----- Records for this exercise

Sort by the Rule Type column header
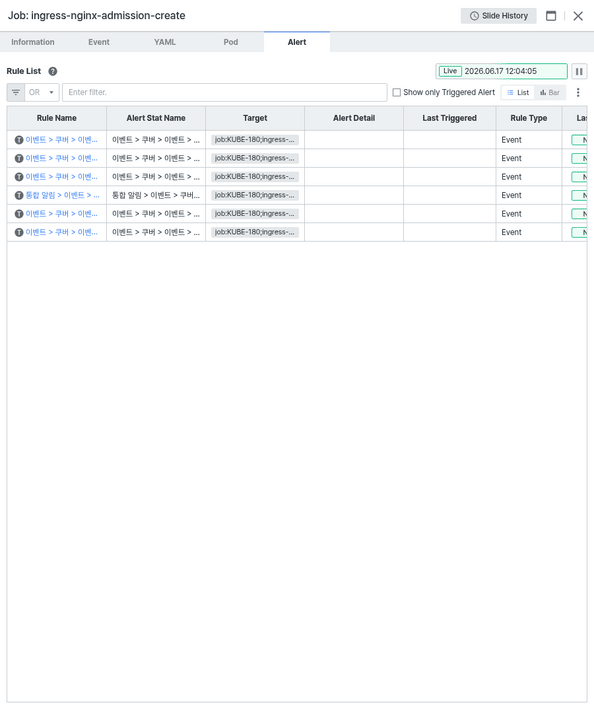tap(529, 118)
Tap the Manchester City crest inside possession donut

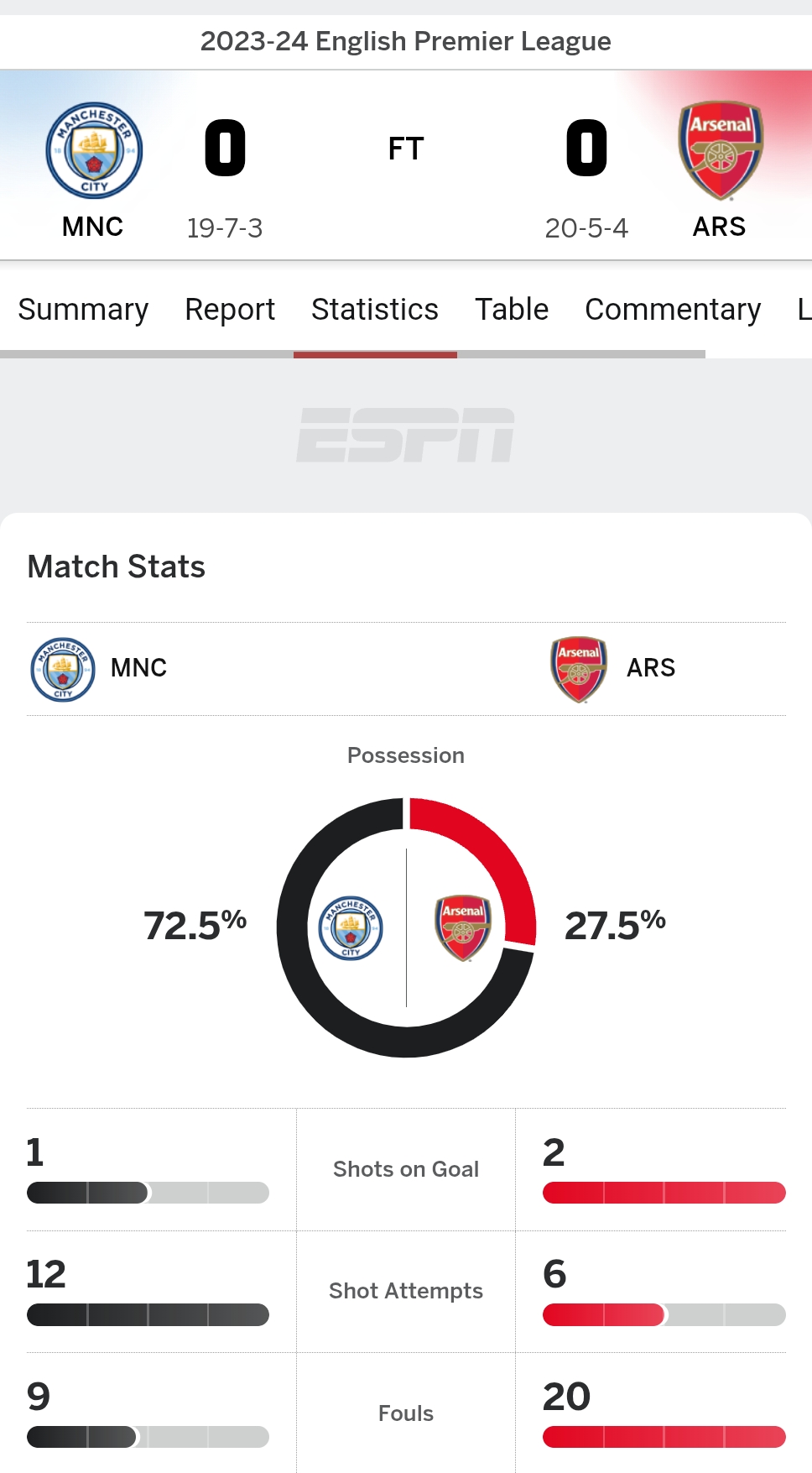coord(351,927)
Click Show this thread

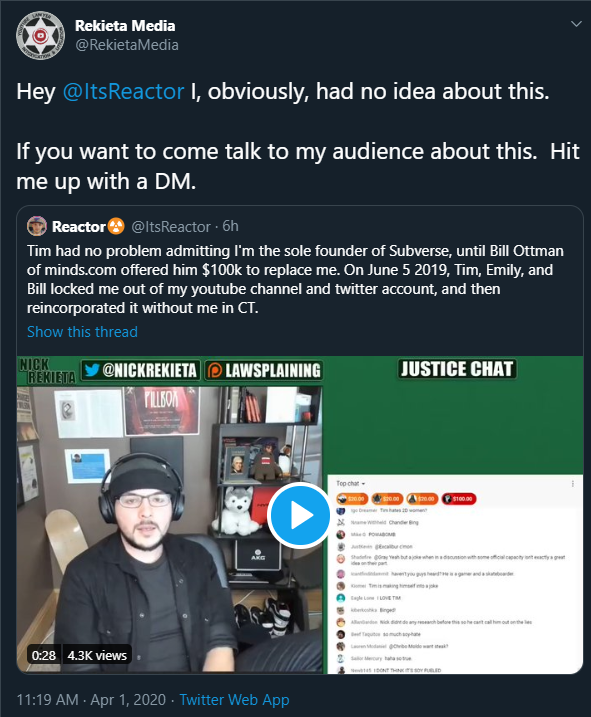coord(82,332)
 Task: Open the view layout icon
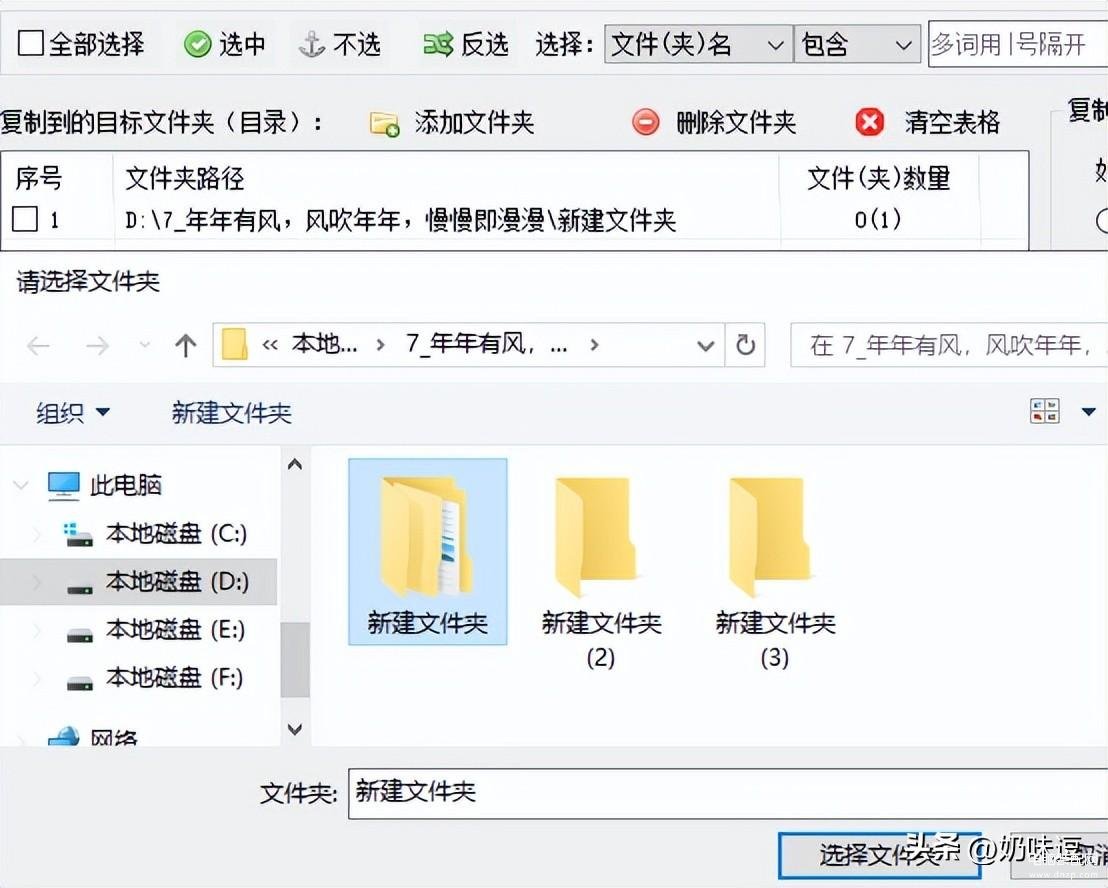tap(1044, 411)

----------

Prompt:
Transcribe the listing exactly; skip the pictures.

Result below:
Sort by the Rule Type column header
tap(529, 118)
Tap the Manchester City crest inside possession donut

coord(351,927)
Click Show this thread

coord(82,332)
 Task: Open the view layout icon
tap(1044, 411)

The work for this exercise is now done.